Selbstverstärkung

Bei der Selbstverstärkung fördern innere Folgen wir z. B. Stolz oder Zufriedenheit die Verhaltensweisen oder Einstellungen eines Menschen, die zu diesen angenehmen Gefühlen geführt haben. So ist etwa in der Erziehung die Förderung der Selbstverstärkung mit ihren positiven Auswirkungen auf die Persönlichkeitsentwicklung wie Selbständigkeit oder Unabhängigkeit ein erwünschtes Erziehungsziel. Allerdings handelt es sich ebenfalls um Selbstverstärkung, wenn etwa aggressives Verhalten von Kindern durch die Erziehenden geduldet wird, denn dann wirkt die stillschweigende Zustimmung ebenfalls verstärkend.

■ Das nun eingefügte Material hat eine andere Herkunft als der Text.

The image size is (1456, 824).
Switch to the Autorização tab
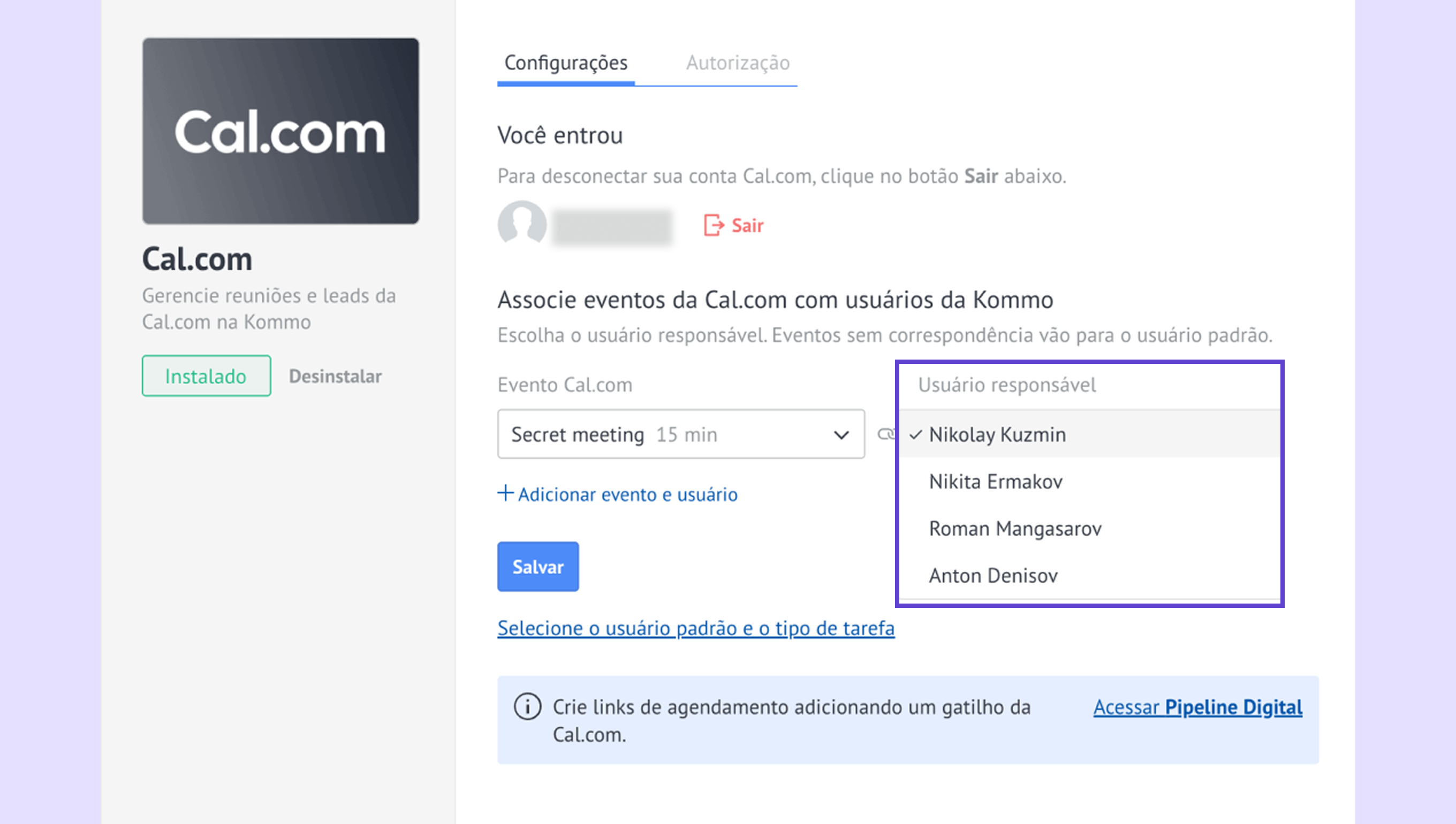738,63
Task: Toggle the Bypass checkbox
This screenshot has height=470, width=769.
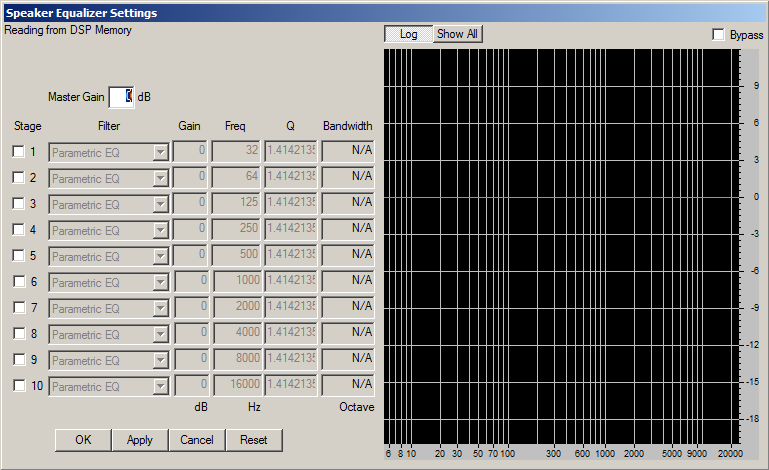Action: 719,35
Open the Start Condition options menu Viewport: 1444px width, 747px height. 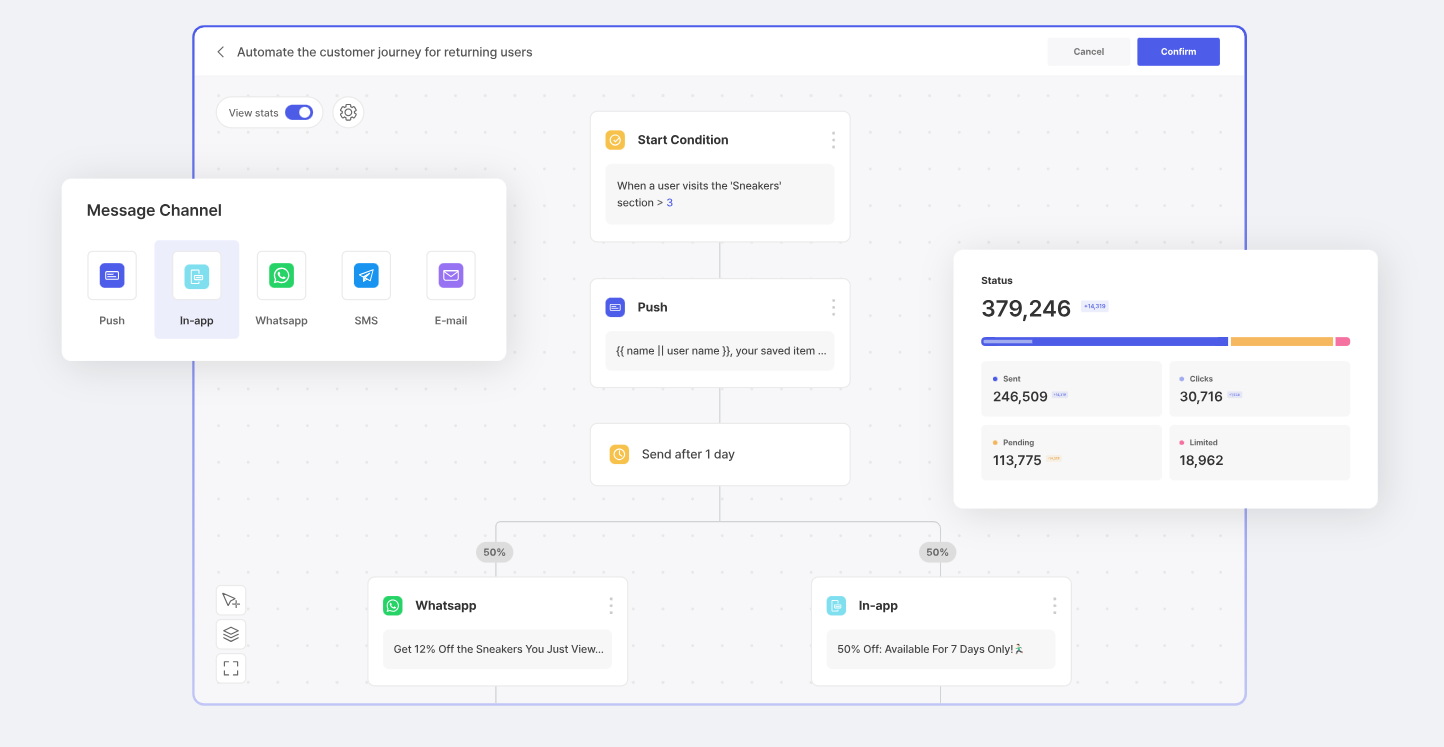pyautogui.click(x=833, y=140)
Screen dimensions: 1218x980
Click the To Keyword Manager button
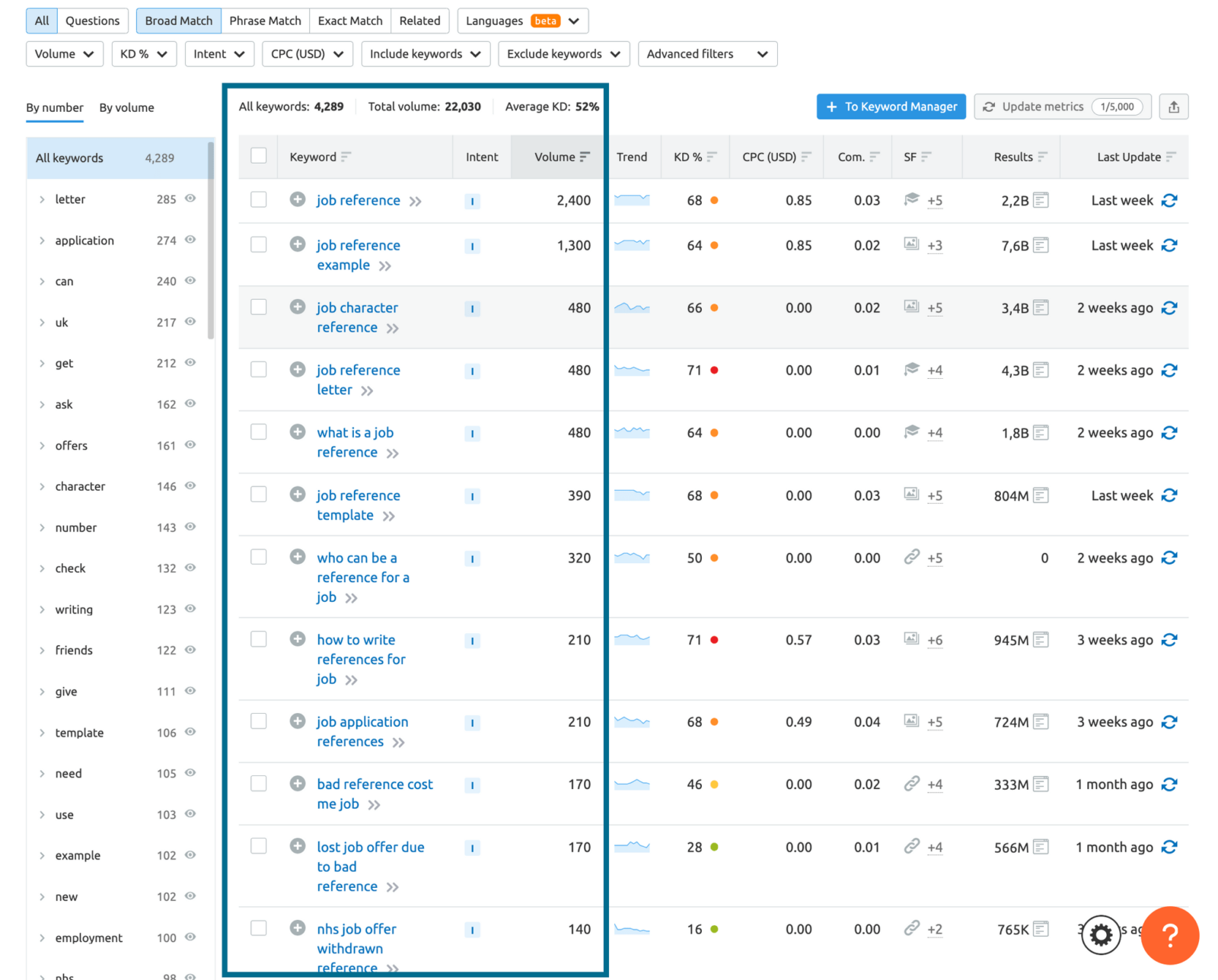tap(891, 107)
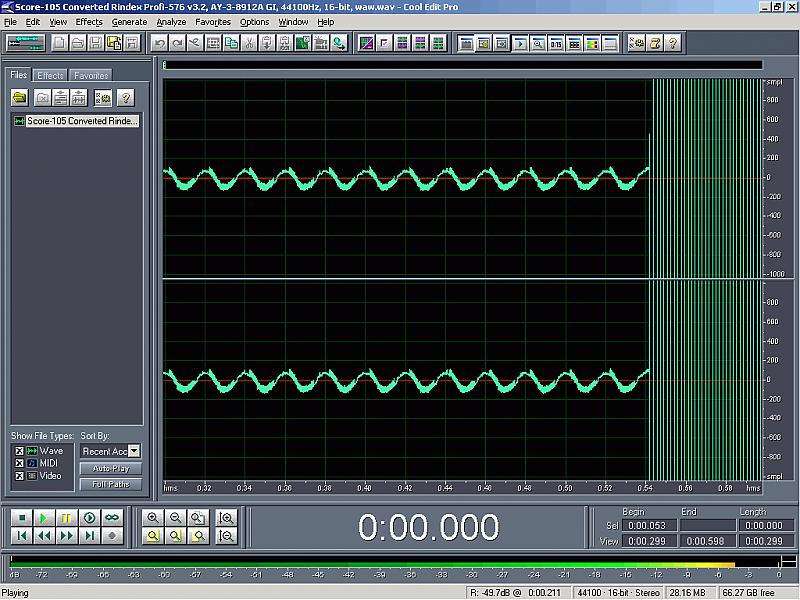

Auch die Self-fulfilling-prophecy kann als wesentliche Variante der Selbstverstärkung gelten, und in der Verhaltenstherapie beschreibt die Selbstverstärkung jenen Prozess, bei dem sich ein Mensch kontingent auf die Ausführung eines Zielverhaltens hin einen positiven Verstärker darbietet (positive Verstärkung) oder einen aversiven Reiz entfernt (negative Verstärkung), was zur Erhöhung der zukünftigen Auftrittswahrscheinlichkeit der angestrebten Verhaltensweisen führt. Siehe dazu die Selbstkontrolltherapie.

Allgemein gilt: Selbstverstärkung, bei der es zu einem Aufschaukeln von Unsicherheiten in den Anfangsbedingungen bis zur Unvorhersehbarkeit in dynamischen Systemen kommt, führt daher auch im unerwünschten Fall zu Strukturbildung, die etwa bei aggressivem Verhalten unerwünscht ist.